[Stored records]
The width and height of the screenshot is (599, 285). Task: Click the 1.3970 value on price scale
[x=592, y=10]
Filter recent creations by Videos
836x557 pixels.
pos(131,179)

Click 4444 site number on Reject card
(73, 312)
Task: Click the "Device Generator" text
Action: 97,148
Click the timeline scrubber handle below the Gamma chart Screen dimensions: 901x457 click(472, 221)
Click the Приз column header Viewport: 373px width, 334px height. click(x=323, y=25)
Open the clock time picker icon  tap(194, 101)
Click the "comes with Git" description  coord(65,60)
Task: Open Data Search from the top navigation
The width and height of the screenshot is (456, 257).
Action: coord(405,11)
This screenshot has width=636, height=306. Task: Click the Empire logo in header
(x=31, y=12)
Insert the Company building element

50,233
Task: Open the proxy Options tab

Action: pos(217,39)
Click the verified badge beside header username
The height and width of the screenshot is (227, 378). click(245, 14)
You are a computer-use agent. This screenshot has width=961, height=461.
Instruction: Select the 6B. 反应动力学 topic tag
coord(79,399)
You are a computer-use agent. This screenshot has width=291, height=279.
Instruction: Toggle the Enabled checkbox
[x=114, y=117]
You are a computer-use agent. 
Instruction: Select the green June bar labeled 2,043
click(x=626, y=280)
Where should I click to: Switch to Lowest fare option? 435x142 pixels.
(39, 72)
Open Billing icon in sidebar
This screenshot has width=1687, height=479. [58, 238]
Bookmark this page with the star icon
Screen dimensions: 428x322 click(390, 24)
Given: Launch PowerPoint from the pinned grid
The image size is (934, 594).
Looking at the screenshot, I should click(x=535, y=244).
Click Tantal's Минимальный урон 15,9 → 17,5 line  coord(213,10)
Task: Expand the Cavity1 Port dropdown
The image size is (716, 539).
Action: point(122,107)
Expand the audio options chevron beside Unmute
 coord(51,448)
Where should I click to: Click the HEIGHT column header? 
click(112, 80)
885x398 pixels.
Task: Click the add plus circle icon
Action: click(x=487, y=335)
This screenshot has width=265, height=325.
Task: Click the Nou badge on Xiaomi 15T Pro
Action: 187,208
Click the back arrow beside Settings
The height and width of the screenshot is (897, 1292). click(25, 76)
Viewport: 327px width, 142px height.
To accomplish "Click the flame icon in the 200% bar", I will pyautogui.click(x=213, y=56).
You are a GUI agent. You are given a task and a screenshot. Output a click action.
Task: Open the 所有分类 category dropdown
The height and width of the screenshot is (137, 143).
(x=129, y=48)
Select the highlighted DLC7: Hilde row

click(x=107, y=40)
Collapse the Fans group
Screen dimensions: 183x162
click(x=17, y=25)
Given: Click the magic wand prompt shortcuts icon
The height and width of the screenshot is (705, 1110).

**Task details:**
Retype the entries above. Match them exactly.

**Worked solution:**
The width and height of the screenshot is (599, 285). Task: Click the 1.3970 value on price scale
[x=592, y=10]
Filter recent creations by Videos
836x557 pixels.
pos(131,179)

Click 4444 site number on Reject card
(73, 312)
Task: Click the "Device Generator" text
Action: 97,148
Click the timeline scrubber handle below the Gamma chart Screen dimensions: 901x457 click(472, 221)
Click the Приз column header Viewport: 373px width, 334px height. click(x=323, y=25)
Open the clock time picker icon  tap(194, 101)
Click the "comes with Git" description  coord(65,60)
Task: Open Data Search from the top navigation
The width and height of the screenshot is (456, 257).
Action: coord(405,11)
This screenshot has width=636, height=306. Task: Click the Empire logo in header
(x=31, y=12)
Insert the Company building element

50,233
Task: Open the proxy Options tab

Action: pos(217,39)
Click the verified badge beside header username
The height and width of the screenshot is (227, 378). click(245, 14)
You are a computer-use agent. This screenshot has width=961, height=461.
Instruction: Select the 6B. 反应动力学 topic tag
coord(79,399)
You are a computer-use agent. This screenshot has width=291, height=279.
Instruction: Toggle the Enabled checkbox
[x=114, y=117]
You are a computer-use agent. 
Instruction: Select the green June bar labeled 2,043
click(x=626, y=280)
Where should I click to: Switch to Lowest fare option? 435x142 pixels.
(39, 72)
Open Billing icon in sidebar
This screenshot has width=1687, height=479. [58, 238]
Bookmark this page with the star icon
Screen dimensions: 428x322 click(390, 24)
Given: Launch PowerPoint from the pinned grid
The image size is (934, 594).
Looking at the screenshot, I should click(x=535, y=244).
Click Tantal's Минимальный урон 15,9 → 17,5 line  coord(213,10)
Task: Expand the Cavity1 Port dropdown
The image size is (716, 539).
Action: point(122,107)
Expand the audio options chevron beside Unmute
 coord(51,448)
Where should I click to: Click the HEIGHT column header? 
click(112, 80)
885x398 pixels.
Task: Click the add plus circle icon
Action: click(x=487, y=335)
This screenshot has width=265, height=325.
Task: Click the Nou badge on Xiaomi 15T Pro
Action: 187,208
Click the back arrow beside Settings
The height and width of the screenshot is (897, 1292). click(25, 76)
Viewport: 327px width, 142px height.
To accomplish "Click the flame icon in the 200% bar", I will pyautogui.click(x=213, y=56).
You are a GUI agent. You are given a task and a screenshot. Output a click action.
Task: Open the 所有分类 category dropdown
The height and width of the screenshot is (137, 143).
(x=129, y=48)
Select the highlighted DLC7: Hilde row

click(x=107, y=40)
Collapse the Fans group
Screen dimensions: 183x162
click(x=17, y=25)
Given: Click the magic wand prompt shortcuts icon
The height and width of the screenshot is (705, 1110).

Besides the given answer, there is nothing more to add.